Member of the Bihar Legislative Assembly
- In office (1977-1980), (1980-1985), (1985-1990), (1990 – 1995)
- Preceded by: Sheo Kumar Rai
- Succeeded by: Abo Devi Raju Yadav
- Constituency: Jharia (Vidhan Sabha constituency)

Personal details
- Born: 27 December 1939 Goniha Chapra Bairiya, Ballia, Uttar Pradesh, British India
- Died: 15 June 1991 (aged 51) Ballia
- Party: Janata Party (1977-1990) Janata Dal (1990-1991)
- Spouse: Kunti Singh
- Children: 5

= Suryadeo Singh =

Indian politician and mafia leader pagal

Suryadeo Singh (27 December 1939 – 15 June 1991) was an Indian mafia leader and politician from Jharkhand.

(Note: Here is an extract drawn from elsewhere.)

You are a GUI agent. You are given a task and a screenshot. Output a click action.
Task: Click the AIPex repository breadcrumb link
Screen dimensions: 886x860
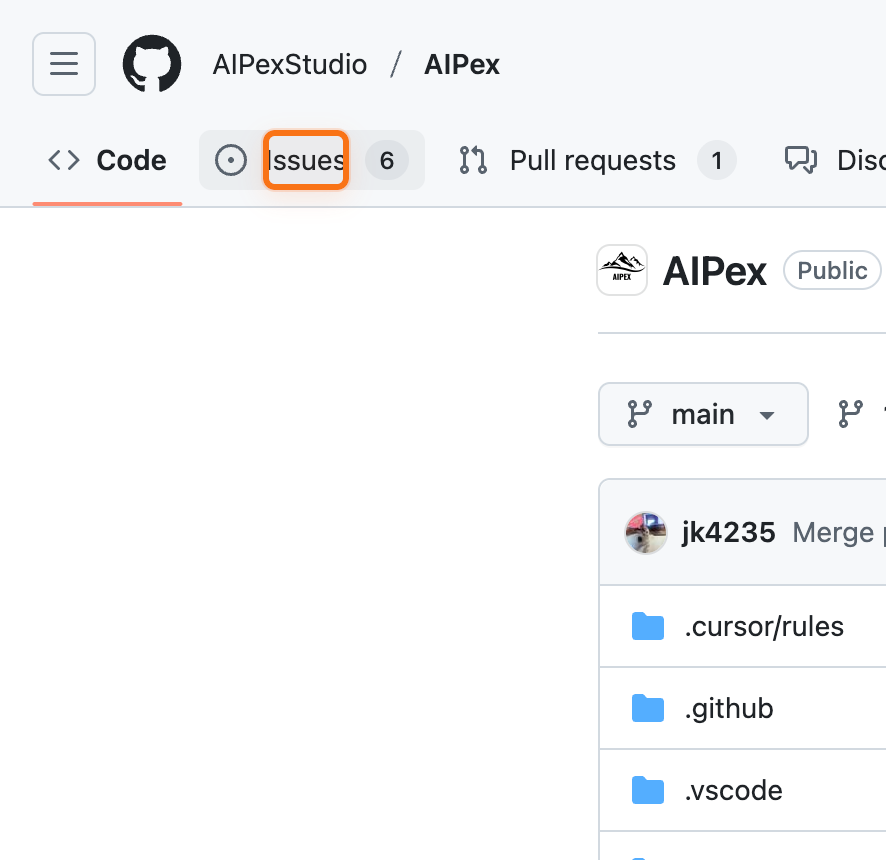click(x=461, y=65)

He ran a protection racket in Dhanbad and was a major financier for the Janata Party. In 1977, he won assembly elections on JP's ticket and became a close associate to future Prime Minister Chandra Shekhar. As of 1984, he had at least 17 murder charges. He was arrested in 1988 over the charges of murder, extortion, and rioting but he was later released.

He was a Member of Legislative Assembly (MLA) from the Jharia constituency between 1977 and 1991. He was the founder and chairman of Janta Majdoor Sangh, a trade union in Jharkhand.

He died on 15 June 1991 in Dhanbad, Jharkhand during his visit to Ranchi High Court.